_What is required_: Only the lines from the line containing "Click the bottom" to the end of the records, both included, belong in the answer, copied exactly.
******************************
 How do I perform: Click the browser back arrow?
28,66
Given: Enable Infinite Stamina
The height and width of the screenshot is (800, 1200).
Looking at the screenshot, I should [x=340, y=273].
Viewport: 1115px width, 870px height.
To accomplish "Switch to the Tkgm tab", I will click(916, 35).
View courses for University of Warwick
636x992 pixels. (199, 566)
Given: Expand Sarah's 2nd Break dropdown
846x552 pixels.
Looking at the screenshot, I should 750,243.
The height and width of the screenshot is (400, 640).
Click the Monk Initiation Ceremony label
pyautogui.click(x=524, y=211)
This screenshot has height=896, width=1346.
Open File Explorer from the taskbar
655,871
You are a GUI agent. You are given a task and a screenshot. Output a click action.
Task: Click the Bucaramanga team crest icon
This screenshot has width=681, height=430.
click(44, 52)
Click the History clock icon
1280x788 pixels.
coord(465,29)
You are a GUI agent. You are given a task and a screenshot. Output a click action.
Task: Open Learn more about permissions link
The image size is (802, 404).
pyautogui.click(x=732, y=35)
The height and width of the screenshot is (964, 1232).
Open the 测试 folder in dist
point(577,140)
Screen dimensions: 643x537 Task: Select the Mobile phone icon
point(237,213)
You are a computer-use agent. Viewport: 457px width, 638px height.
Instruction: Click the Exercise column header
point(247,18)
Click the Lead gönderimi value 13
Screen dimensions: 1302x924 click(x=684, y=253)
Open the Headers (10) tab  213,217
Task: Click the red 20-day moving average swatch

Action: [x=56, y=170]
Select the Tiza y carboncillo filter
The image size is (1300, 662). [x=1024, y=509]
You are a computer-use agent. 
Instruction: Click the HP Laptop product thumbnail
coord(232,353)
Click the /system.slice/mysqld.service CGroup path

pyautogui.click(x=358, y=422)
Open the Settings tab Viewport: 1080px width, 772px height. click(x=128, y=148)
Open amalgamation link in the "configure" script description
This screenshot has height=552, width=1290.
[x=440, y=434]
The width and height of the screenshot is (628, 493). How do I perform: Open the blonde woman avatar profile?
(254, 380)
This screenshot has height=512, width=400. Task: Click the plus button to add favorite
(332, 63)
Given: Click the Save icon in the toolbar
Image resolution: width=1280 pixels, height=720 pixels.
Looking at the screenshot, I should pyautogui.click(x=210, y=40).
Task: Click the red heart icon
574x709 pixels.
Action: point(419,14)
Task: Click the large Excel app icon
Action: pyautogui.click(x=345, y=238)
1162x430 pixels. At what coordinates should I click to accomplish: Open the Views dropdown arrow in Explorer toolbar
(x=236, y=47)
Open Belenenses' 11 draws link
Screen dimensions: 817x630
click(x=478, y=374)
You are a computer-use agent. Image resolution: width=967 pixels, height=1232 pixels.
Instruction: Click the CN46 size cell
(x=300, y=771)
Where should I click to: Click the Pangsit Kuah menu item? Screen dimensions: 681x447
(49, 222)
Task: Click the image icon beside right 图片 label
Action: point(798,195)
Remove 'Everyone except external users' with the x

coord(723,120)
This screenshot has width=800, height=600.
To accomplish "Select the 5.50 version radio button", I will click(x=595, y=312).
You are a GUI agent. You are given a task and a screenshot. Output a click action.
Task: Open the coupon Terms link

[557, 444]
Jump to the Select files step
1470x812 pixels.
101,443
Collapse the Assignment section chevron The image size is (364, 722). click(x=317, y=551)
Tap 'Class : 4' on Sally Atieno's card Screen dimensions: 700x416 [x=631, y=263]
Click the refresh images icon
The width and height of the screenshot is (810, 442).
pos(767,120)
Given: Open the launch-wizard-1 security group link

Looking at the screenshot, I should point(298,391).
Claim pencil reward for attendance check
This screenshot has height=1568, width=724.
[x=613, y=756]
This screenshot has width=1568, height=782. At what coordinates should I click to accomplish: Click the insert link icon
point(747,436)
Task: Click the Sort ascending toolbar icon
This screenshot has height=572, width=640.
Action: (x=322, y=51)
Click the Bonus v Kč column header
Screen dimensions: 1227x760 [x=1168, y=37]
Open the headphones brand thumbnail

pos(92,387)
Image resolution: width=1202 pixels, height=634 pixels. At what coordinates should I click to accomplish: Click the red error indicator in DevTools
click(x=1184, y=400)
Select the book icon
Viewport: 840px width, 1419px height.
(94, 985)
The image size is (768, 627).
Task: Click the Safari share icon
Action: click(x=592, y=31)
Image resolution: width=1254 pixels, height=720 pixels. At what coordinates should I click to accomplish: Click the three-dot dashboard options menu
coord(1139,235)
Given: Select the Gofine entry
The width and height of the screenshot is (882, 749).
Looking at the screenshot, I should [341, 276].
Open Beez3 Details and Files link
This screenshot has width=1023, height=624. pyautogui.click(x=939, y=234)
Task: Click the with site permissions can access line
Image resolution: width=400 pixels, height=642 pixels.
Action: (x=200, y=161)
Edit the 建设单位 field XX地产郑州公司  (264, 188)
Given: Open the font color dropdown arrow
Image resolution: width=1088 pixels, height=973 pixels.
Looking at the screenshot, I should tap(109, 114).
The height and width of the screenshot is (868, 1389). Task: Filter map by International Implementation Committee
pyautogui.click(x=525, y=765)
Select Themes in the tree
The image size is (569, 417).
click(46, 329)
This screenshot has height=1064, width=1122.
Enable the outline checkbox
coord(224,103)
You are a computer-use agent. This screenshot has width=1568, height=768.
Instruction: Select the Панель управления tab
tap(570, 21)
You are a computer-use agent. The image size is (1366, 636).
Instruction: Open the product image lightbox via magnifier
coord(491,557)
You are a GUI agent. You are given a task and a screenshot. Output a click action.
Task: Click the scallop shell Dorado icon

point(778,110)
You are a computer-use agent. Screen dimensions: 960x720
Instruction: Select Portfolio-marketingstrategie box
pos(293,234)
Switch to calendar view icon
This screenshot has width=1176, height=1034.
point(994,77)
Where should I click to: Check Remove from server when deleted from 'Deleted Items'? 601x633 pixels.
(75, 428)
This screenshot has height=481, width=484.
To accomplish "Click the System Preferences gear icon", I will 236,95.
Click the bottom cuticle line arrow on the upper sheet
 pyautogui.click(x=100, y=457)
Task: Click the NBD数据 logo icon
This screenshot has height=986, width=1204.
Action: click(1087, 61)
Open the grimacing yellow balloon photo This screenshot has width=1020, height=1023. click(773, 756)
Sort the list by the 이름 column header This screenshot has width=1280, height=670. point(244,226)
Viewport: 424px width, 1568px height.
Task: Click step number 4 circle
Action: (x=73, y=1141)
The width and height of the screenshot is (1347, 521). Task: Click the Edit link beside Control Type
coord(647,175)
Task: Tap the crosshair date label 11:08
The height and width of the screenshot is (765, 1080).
******************************
_Completed exercise_:
Click the bottom cuticle line arrow on the upper sheet
 pyautogui.click(x=100, y=457)
Task: Click the NBD数据 logo icon
This screenshot has height=986, width=1204.
Action: click(1087, 61)
Open the grimacing yellow balloon photo This screenshot has width=1020, height=1023. click(773, 756)
Sort the list by the 이름 column header This screenshot has width=1280, height=670. point(244,226)
Viewport: 424px width, 1568px height.
Task: Click step number 4 circle
Action: (x=73, y=1141)
The width and height of the screenshot is (1347, 521). Task: Click the Edit link beside Control Type
coord(647,175)
Task: Tap the crosshair date label 11:08
The height and width of the screenshot is (765, 1080).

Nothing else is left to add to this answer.